Modern electrolysers can ramp their production up and down on a time scale of minutes or even seconds, and further improvements are expected in the future. From a technological point of view, PEM (Polymer Electrolyte Membrane) electrolysers are able to respond faster than conventional alkaline electrolysers, which partly explains why they are prominently featured in future studies despite their emerging status.


Electrolysers can be strategically placed to ease power grid congestion and to transport hydrogen instead of electricity, thus helping to avoid curtailment from variable renewable energy production. Such a strategy could be considered, for example, in the development of offshore wind power in the North Sea region. Countries have the possibility to transport renewable power either via copper wire or embedded in hydrogen.


In the next section, we will look at several hydrogen projects being developed.

Projects in progress: Gigastack


Gigastack is an award-winning project supported by the UK through the Department for Business, Energy and Industrial Strategy (BEIS) [6,7]. Four industrial entities are involved: ITM Power, Orsted, Phillips 66 and Element Energy.


The goal of the project is to prove that a large-scale green hydrogen production unit using offshore wind turbines and electrolysers can lower production costs. This is part of the UK’s target of zero net greenhouse gas emissions by 2050.


The first phase of the project ended in 2019. It sized 5 MW electrolyser stacks (ITM Power) and evaluated the possible synergies with offshore windfarms (Orsted). It then led to a 100 MW electrolyser market-analysis (Element Energy).

◆ PROBLEMS TO SOLVE
a - Copy the passage about electrolysers and hydrogen projects word for word.
b - Repeat the records verbatim, starting at the line that contains "Identify the location" and ending at the line that contains "(432, 232).". Leave the pictures out of your answer.

◆ GIVEN RECORDS

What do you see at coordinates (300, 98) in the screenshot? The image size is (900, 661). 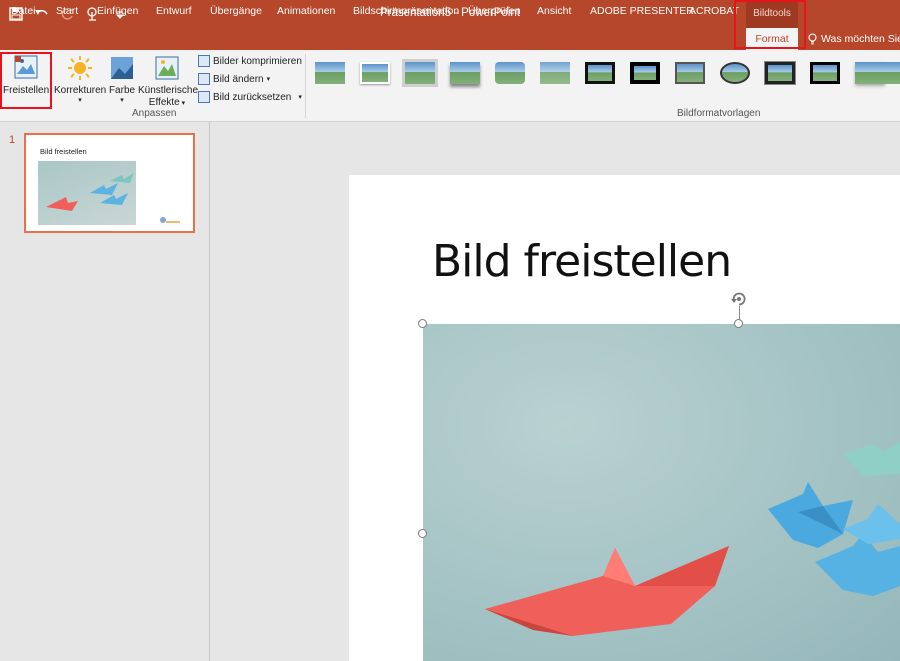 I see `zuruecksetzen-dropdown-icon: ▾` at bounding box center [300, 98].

==

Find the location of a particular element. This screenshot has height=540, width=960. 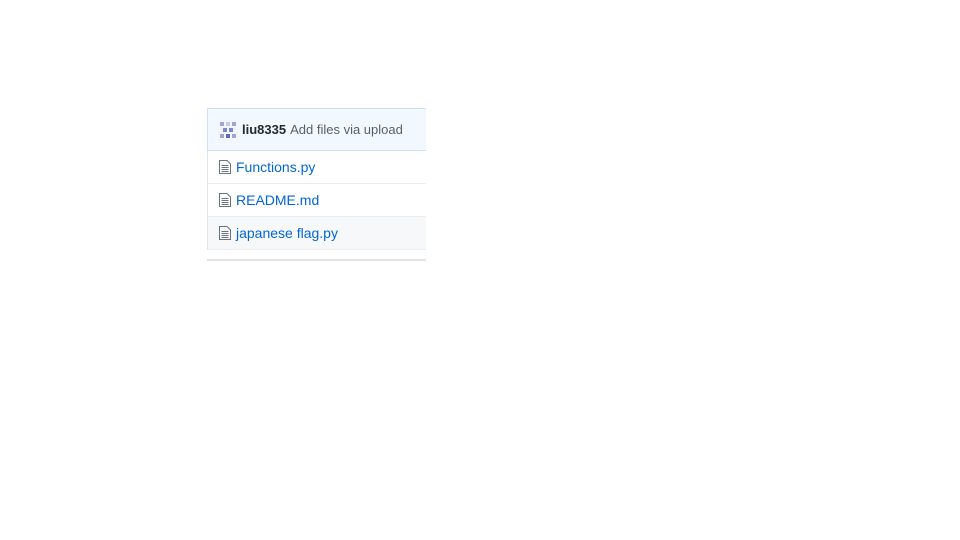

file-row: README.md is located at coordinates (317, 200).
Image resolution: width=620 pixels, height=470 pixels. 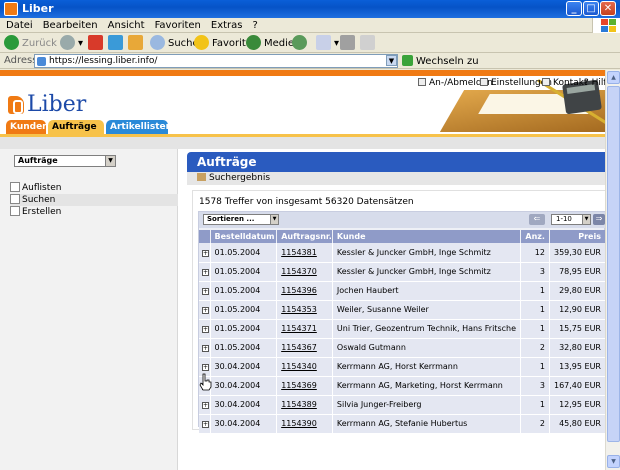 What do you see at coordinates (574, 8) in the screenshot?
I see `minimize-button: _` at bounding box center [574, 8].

...

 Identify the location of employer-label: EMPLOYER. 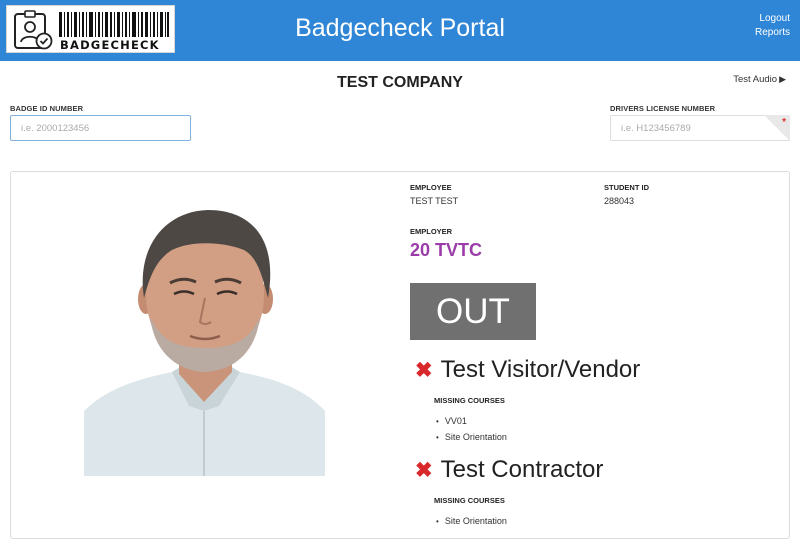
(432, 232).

◆ RESPONSES TO THE TASKS
a -
Modern electrolysers can ramp their production up and down on a time scale of minutes or even seconds, and further improvements are expected in the future. From a technological point of view, PEM (Polymer Electrolyte Membrane) electrolysers are able to respond faster than conventional alkaline electrolysers, which partly explains why they are prominently featured in future studies despite their emerging status.


Electrolysers can be strategically placed to ease power grid congestion and to transport hydrogen instead of electricity, thus helping to avoid curtailment from variable renewable energy production. Such a strategy could be considered, for example, in the development of offshore wind power in the North Sea region. Countries have the possibility to transport renewable power either via copper wire or embedded in hydrogen.


In the next section, we will look at several hydrogen projects being developed.

Projects in progress: Gigastack


Gigastack is an award-winning project supported by the UK through the Department for Business, Energy and Industrial Strategy (BEIS) [6,7]. Four industrial entities are involved: ITM Power, Orsted, Phillips 66 and Element Energy.


The goal of the project is to prove that a large-scale green hydrogen production unit using offshore wind turbines and electrolysers can lower production costs. This is part of the UK’s target of zero net greenhouse gas emissions by 2050.


The first phase of the project ended in 2019. It sized 5 MW electrolyser stacks (ITM Power) and evaluated the possible synergies with offshore windfarms (Orsted). It then led to a 100 MW electrolyser market-analysis (Element Energy).

b -
 Identify the location of employer-label: EMPLOYER. 
(432, 232).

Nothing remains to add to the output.